Dataset records: Begin

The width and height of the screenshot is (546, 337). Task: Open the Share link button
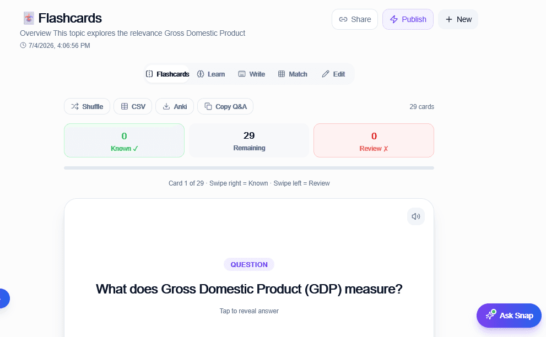click(354, 19)
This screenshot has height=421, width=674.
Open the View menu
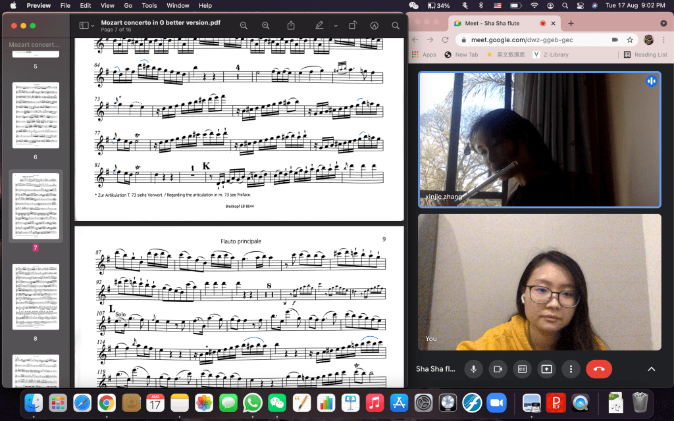click(105, 5)
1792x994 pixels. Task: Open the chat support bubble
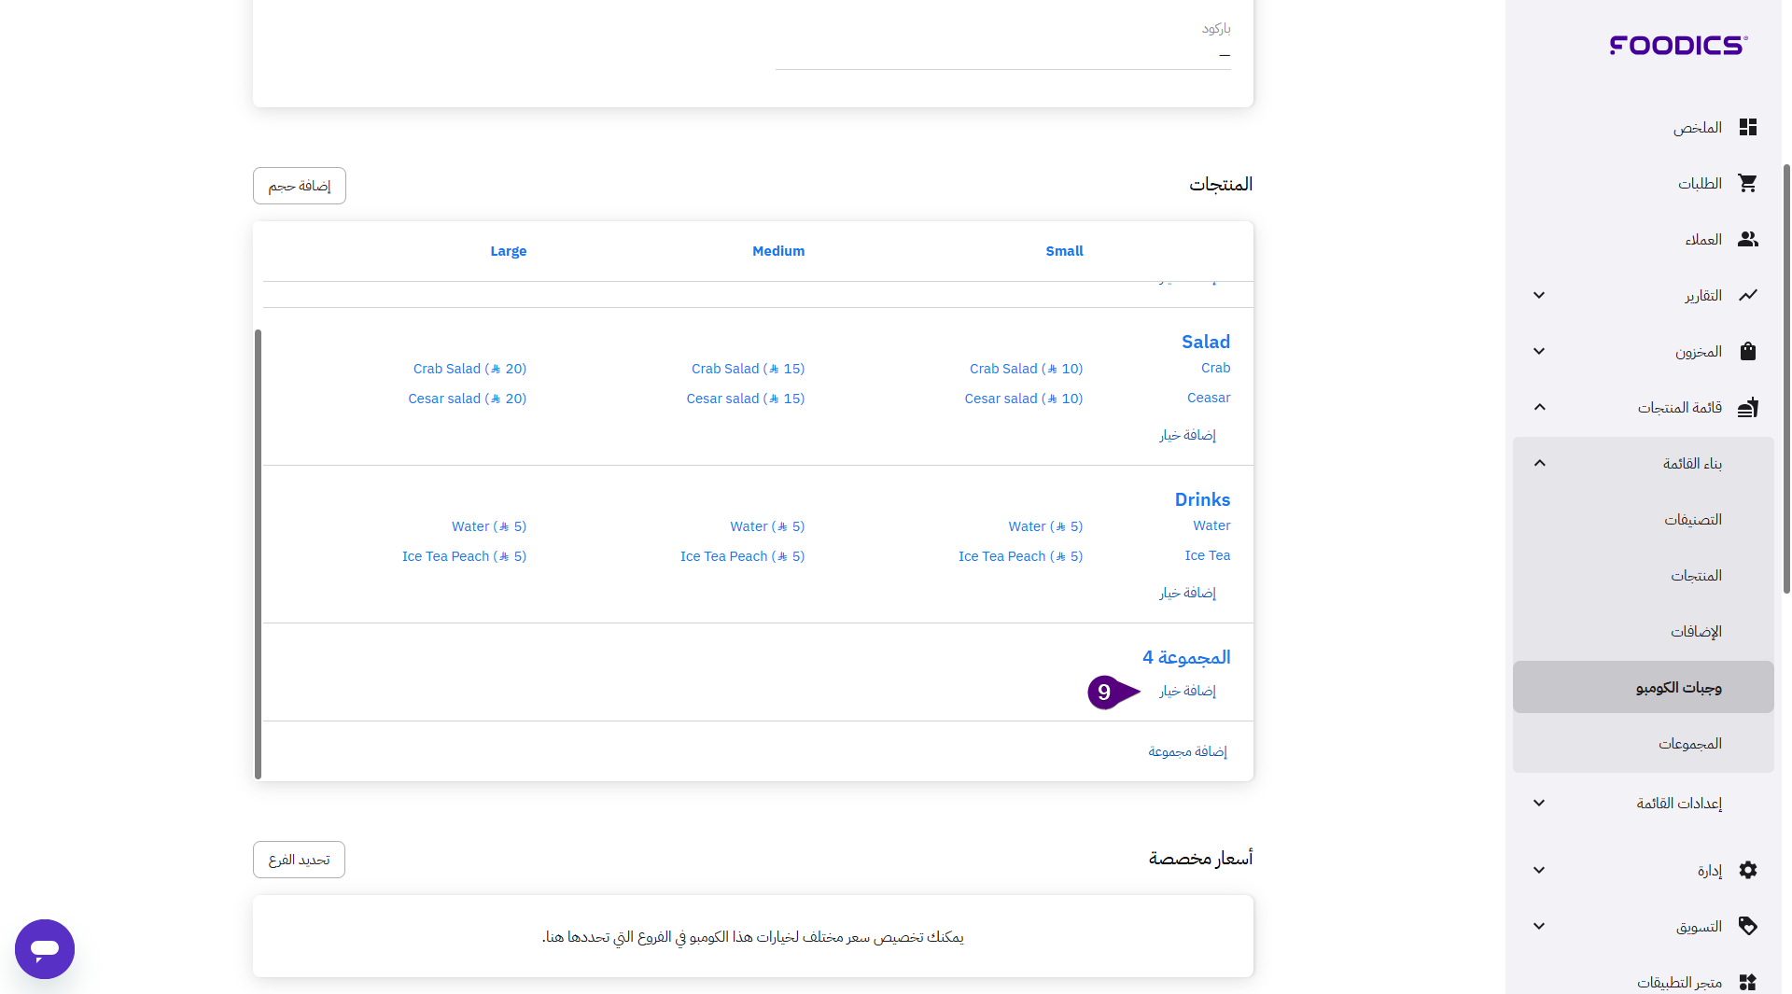[x=45, y=949]
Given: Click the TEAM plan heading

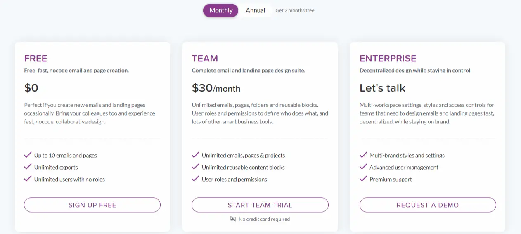Looking at the screenshot, I should coord(205,58).
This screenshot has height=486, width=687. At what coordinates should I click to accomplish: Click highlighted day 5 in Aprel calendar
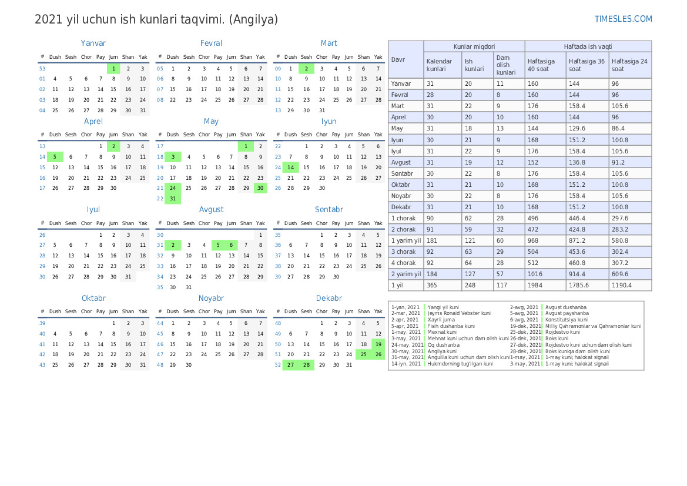pyautogui.click(x=55, y=157)
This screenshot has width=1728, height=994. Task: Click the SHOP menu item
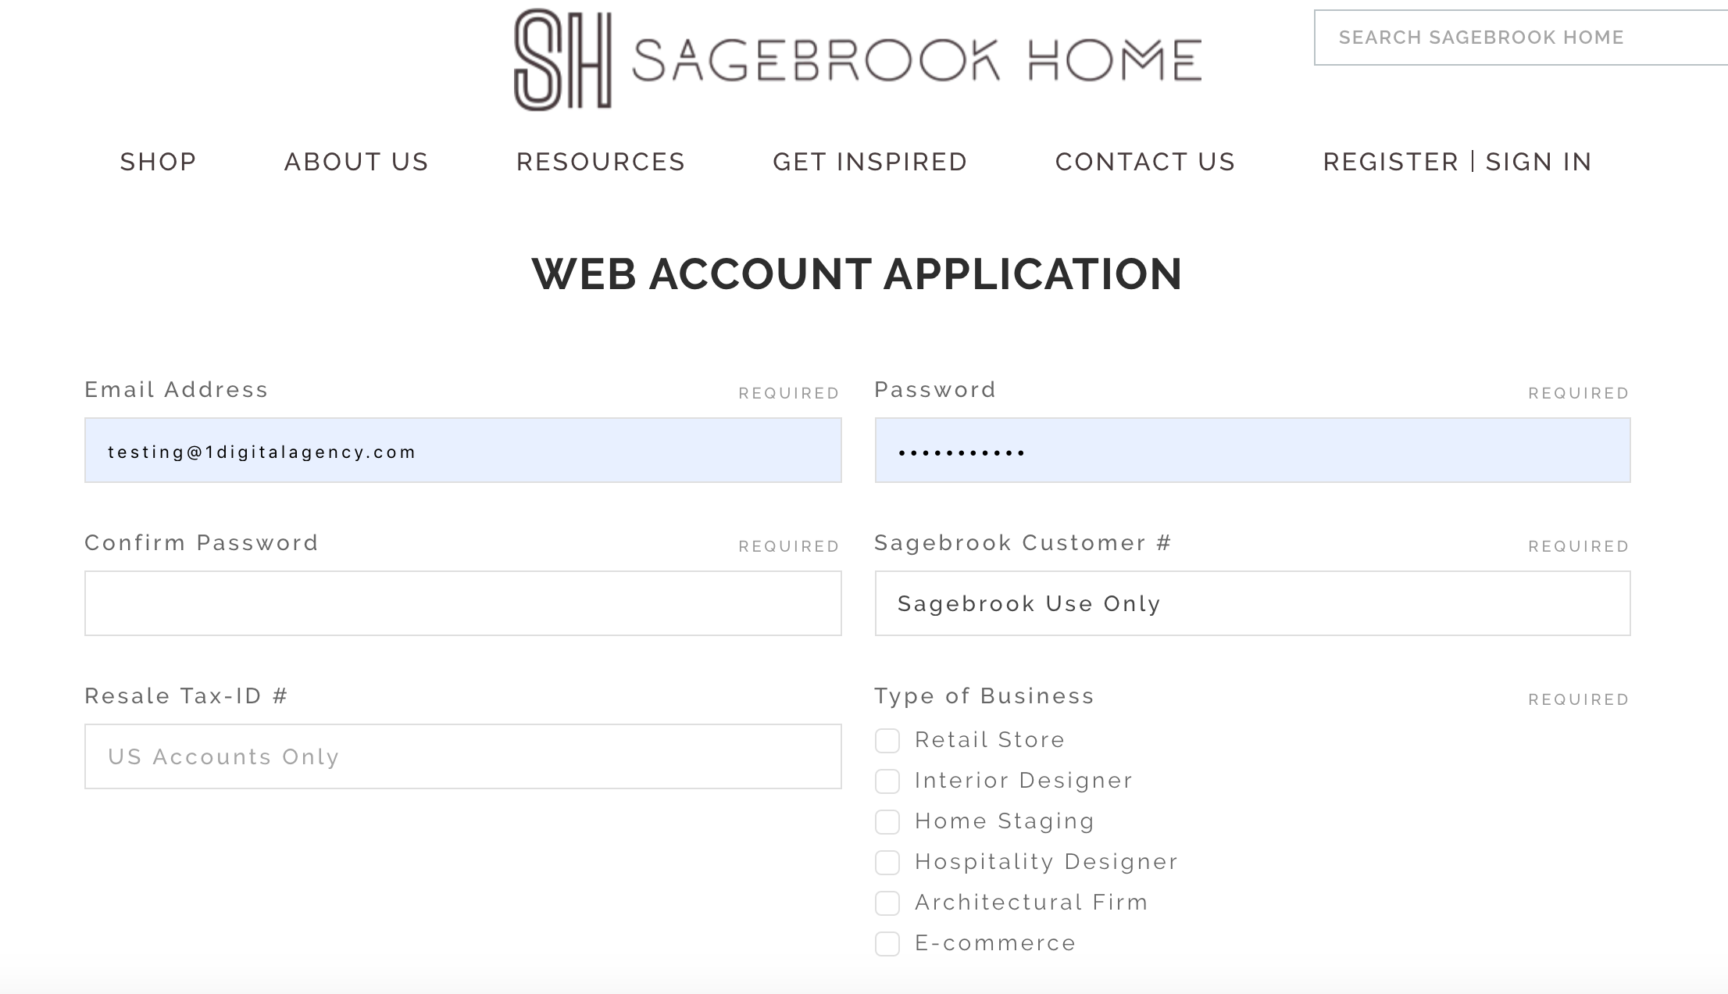click(x=158, y=160)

Dataset records: End

Directions for this task:
Everything in the entries except the pictures should be returned exactly as given.

Completed exercise:
The width and height of the screenshot is (546, 337). Task: Open the Share link button
click(354, 19)
This screenshot has height=421, width=674.
Open the View menu
click(105, 5)
1792x994 pixels. Task: Open the chat support bubble
[x=45, y=949]
Given: Click the TEAM plan heading

Looking at the screenshot, I should coord(205,58).
This screenshot has height=486, width=687. At what coordinates should I click to accomplish: Click highlighted day 5 in Aprel calendar
pyautogui.click(x=55, y=157)
This screenshot has width=1728, height=994. Task: Click the SHOP menu item
click(x=158, y=160)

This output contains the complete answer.